It's fall now, and things are finally calming down around here. Summer is always a crazy time, working on the homestead, and keeping the broom shop alive simultaneously. It can be quite a balancing act, gardening, foraging for broom sticks, preserving food for winter, cutting firewood, and of course, filling orders from our wonderful customers!
We planted our garden a little later this year, about the first part of June. We have cold summer nights, frequently down to 38F, and a short growing season. Really, it can frost just about any time in the Okanogan Highlands. But this year the #1 annoyance turned out to be pocket gophers. Gophers apparently love carrots, because they ate 3 long rows of Nantes while we were asleep. They next started nibbling on bush beans, which luckily didn't taste as good as the carrots!
It's always amazing the yields we can get from our big patch of weeds come harvest time. Our spud patch gave us 300 lbs. of Yukon Golds, Kennebecs, and German Butterballs. The yellow onions were small, yet plentiful and tasty. The greenhouse kept us provided with ripe Early Girl tomatoes. We have canned fruit from local orchards, and put away everything we've grown in our own garden this year. It's a low paying job, that gives you a glowing sense of satisfaction.
We are gathering firewood now, knowing winter isn't too far away. The fall rains will turn to snow, and the ground will freeze hard as a rock - so we gotta keep moving until the woodshed is full to the brim. How well we enjoy working outside in the forested hills, where we find plenty of dry Douglas fir, lodepole pine, tamarack, and some Englemann spruce for the broom shop stove. By now we have most of the wood we need to get through winter, but would like a couple "insurance cords" before the roads turn to ice!

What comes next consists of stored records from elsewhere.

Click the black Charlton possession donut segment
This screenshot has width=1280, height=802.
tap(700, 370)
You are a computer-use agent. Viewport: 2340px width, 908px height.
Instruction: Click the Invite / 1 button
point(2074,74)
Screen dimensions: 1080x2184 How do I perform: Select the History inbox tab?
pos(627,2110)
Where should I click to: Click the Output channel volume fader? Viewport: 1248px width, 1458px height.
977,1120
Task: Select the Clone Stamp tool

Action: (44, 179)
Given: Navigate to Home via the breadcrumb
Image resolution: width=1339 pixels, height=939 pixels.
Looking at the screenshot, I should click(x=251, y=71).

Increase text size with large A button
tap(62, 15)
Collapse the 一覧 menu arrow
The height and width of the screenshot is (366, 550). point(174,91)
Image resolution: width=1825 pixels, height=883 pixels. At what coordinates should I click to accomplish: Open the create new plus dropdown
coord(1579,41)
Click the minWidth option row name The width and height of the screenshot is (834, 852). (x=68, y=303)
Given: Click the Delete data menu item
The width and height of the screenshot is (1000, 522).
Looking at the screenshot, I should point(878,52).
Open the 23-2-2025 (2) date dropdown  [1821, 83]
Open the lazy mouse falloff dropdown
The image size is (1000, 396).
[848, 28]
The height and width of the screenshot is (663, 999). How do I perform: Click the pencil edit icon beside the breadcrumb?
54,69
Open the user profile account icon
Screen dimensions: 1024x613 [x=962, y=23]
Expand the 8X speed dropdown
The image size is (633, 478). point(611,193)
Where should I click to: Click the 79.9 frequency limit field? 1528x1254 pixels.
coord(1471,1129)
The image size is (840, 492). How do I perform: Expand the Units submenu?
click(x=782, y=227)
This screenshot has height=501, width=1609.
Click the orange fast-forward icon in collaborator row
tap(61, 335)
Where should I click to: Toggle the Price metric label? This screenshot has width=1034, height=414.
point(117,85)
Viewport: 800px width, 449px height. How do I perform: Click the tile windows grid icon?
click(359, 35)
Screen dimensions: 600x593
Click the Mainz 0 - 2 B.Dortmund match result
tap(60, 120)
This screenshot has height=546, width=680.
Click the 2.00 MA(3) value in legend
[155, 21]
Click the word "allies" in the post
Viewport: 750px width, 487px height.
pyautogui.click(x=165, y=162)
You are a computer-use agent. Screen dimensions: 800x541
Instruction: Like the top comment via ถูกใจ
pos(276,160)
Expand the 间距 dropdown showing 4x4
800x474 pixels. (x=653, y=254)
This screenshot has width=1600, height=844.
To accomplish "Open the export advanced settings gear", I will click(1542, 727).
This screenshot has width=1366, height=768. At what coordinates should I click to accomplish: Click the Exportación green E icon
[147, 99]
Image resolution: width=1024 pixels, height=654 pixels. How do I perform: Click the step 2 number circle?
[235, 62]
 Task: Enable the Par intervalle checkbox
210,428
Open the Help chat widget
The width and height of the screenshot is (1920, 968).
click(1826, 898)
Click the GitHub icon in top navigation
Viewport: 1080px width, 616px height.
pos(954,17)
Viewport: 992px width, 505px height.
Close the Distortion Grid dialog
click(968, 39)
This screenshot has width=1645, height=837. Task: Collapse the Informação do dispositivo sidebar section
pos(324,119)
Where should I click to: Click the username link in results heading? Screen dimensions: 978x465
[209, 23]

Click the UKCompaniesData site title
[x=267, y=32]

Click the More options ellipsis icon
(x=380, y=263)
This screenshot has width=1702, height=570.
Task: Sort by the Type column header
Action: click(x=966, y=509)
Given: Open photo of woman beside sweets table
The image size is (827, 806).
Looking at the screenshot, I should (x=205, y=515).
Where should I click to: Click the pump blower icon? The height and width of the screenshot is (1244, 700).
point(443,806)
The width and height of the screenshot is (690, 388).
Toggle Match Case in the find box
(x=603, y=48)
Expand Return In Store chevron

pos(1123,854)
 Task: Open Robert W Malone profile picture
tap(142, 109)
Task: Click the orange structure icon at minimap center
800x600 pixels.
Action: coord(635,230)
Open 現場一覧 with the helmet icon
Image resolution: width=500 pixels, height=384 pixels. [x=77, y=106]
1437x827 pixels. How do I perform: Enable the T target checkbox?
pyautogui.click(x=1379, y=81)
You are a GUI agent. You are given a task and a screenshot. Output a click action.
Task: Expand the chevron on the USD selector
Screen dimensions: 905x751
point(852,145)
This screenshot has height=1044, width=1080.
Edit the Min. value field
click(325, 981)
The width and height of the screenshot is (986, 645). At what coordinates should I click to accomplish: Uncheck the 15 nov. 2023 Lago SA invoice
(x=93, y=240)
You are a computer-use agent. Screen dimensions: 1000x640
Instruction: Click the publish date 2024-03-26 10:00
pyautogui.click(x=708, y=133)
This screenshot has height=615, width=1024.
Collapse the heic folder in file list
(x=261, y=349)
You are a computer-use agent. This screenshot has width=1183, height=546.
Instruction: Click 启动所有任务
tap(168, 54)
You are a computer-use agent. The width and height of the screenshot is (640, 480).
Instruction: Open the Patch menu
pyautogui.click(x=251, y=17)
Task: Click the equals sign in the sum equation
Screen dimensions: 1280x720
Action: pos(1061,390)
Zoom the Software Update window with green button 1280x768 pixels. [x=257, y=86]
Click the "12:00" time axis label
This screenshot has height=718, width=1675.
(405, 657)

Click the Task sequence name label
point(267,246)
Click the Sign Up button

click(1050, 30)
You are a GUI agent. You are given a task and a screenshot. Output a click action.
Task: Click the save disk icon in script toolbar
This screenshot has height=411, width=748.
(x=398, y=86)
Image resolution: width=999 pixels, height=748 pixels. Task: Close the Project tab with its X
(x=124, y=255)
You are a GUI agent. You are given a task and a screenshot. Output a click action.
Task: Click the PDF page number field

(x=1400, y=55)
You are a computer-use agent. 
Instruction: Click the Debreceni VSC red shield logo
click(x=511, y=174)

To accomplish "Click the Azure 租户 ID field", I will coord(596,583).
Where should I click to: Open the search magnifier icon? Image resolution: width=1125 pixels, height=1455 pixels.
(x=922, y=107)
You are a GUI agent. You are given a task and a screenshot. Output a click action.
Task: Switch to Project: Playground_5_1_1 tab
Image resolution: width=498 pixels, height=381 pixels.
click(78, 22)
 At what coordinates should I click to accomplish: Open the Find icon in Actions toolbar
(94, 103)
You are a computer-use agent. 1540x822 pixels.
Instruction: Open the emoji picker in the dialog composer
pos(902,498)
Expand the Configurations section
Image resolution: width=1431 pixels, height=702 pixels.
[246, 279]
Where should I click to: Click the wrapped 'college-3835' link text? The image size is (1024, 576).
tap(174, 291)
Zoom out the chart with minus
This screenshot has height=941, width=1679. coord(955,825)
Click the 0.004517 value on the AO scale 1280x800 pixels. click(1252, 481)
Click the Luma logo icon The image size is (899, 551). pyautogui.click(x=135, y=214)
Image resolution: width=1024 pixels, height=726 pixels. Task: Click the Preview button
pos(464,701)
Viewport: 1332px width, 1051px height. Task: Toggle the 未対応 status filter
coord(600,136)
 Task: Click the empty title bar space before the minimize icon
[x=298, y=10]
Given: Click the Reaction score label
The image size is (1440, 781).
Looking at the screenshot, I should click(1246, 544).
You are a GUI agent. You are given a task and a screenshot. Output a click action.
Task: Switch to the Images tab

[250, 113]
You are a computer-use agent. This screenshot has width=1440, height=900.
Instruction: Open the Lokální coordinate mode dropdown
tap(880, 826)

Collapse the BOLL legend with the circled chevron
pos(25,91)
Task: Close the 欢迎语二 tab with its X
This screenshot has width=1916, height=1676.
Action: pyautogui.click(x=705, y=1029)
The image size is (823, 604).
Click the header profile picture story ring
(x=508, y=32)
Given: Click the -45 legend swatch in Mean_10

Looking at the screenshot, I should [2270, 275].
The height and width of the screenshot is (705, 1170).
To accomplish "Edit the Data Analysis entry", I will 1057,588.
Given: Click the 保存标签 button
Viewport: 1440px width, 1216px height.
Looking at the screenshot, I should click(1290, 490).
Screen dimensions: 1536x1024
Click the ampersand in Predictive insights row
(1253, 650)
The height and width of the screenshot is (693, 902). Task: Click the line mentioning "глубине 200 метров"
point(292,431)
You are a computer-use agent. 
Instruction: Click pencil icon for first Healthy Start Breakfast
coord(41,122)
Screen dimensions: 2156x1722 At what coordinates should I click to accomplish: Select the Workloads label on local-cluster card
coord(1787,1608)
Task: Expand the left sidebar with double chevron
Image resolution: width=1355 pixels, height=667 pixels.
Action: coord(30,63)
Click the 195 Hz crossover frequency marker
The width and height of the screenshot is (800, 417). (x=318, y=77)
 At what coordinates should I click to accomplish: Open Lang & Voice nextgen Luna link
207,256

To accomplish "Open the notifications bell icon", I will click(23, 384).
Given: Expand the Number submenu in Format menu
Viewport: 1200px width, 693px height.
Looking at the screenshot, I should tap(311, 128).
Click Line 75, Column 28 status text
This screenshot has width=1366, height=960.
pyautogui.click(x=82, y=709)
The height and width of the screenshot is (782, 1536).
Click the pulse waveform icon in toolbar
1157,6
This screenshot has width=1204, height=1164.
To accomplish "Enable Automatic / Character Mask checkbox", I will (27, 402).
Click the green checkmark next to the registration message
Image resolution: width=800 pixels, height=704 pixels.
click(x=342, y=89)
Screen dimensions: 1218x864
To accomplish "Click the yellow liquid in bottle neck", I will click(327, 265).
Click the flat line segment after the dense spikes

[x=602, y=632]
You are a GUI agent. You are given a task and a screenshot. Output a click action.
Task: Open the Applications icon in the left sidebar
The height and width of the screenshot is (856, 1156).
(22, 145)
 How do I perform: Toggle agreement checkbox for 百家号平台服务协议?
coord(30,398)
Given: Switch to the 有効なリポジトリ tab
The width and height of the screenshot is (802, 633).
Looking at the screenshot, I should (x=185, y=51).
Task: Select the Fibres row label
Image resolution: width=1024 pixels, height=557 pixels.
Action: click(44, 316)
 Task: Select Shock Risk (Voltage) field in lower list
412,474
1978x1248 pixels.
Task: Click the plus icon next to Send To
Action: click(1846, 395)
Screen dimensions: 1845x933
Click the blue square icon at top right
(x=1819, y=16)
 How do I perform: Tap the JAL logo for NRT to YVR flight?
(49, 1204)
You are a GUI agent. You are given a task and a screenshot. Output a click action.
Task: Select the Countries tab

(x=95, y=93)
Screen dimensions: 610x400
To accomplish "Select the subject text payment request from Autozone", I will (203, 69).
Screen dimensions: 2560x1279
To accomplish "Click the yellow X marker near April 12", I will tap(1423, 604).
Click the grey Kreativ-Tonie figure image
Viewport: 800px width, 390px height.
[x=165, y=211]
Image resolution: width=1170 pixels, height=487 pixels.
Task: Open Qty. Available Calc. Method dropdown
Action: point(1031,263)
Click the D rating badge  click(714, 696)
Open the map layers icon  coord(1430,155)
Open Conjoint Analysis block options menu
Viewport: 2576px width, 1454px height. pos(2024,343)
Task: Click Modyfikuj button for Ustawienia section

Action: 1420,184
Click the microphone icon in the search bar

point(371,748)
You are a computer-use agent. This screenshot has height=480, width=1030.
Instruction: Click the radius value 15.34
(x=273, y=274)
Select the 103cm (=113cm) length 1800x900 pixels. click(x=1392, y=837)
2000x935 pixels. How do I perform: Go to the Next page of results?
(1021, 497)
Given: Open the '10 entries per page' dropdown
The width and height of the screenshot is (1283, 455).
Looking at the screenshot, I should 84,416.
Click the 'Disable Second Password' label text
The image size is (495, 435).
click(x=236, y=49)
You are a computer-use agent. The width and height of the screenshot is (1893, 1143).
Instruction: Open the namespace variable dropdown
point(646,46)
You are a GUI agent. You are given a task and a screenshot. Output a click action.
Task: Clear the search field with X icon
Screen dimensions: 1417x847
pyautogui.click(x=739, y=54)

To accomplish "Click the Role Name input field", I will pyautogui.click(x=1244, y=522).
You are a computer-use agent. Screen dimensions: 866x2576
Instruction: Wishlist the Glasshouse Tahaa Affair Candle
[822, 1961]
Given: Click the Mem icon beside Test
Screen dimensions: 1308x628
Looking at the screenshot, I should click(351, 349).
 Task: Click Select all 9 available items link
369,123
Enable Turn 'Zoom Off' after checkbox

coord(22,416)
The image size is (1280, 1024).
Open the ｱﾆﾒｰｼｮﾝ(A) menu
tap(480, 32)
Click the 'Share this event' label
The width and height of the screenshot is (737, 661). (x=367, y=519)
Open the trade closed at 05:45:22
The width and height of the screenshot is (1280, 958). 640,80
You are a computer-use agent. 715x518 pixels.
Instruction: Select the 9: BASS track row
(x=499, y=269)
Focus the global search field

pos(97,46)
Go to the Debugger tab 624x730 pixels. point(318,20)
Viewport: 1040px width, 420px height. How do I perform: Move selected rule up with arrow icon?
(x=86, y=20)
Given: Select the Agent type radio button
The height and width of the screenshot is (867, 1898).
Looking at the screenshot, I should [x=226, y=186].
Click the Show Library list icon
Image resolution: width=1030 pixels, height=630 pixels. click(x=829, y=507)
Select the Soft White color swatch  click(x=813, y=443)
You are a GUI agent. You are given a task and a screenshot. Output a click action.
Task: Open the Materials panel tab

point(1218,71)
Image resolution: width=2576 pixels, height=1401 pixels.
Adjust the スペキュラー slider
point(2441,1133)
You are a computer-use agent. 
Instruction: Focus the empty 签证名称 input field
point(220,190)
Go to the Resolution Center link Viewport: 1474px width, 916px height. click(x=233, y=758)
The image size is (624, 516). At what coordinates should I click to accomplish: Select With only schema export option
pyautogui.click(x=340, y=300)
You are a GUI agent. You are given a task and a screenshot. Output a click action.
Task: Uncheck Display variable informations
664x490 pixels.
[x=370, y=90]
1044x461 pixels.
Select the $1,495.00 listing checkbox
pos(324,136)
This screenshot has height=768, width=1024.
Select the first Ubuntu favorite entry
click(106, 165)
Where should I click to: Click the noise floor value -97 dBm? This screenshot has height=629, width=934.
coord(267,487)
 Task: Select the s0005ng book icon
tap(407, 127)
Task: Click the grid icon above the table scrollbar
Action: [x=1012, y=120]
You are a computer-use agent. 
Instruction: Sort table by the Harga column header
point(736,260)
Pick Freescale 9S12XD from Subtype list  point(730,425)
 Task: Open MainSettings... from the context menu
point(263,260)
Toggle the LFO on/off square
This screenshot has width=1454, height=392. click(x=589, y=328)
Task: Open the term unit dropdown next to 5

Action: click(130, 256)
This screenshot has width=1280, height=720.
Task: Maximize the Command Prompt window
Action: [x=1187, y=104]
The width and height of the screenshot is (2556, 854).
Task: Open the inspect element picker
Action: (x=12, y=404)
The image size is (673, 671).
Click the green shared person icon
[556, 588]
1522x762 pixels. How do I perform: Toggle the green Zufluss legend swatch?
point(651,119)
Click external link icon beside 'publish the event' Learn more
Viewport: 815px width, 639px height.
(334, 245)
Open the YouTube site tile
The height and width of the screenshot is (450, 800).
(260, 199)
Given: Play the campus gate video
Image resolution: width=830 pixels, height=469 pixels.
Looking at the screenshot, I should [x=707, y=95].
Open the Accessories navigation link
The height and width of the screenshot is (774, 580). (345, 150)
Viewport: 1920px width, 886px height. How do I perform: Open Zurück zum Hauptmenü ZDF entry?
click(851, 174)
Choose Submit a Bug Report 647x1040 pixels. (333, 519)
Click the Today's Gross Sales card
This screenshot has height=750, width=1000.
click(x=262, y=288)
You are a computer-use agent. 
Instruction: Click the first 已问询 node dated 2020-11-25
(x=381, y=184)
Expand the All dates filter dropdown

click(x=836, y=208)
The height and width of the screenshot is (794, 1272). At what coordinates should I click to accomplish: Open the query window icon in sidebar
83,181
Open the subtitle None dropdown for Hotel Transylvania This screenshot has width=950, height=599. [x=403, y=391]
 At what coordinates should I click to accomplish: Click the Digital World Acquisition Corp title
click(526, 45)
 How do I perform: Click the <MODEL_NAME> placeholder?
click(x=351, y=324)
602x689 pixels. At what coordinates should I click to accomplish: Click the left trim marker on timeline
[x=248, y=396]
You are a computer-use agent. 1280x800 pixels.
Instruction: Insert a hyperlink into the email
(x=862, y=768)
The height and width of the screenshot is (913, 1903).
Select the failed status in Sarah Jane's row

We know it's fall around here by the signs. The aspens are already showing signs of blaze yellow color. The turkeys, quail, ruffed grouse are congregating by the creek. Even our young whitetail deer friends Fuzzy & Wuzzy came home after venturing all summer in the higher hills. It's easy to become overwhelmed with gratitude this time of year. Fall might just be my favorite season of all.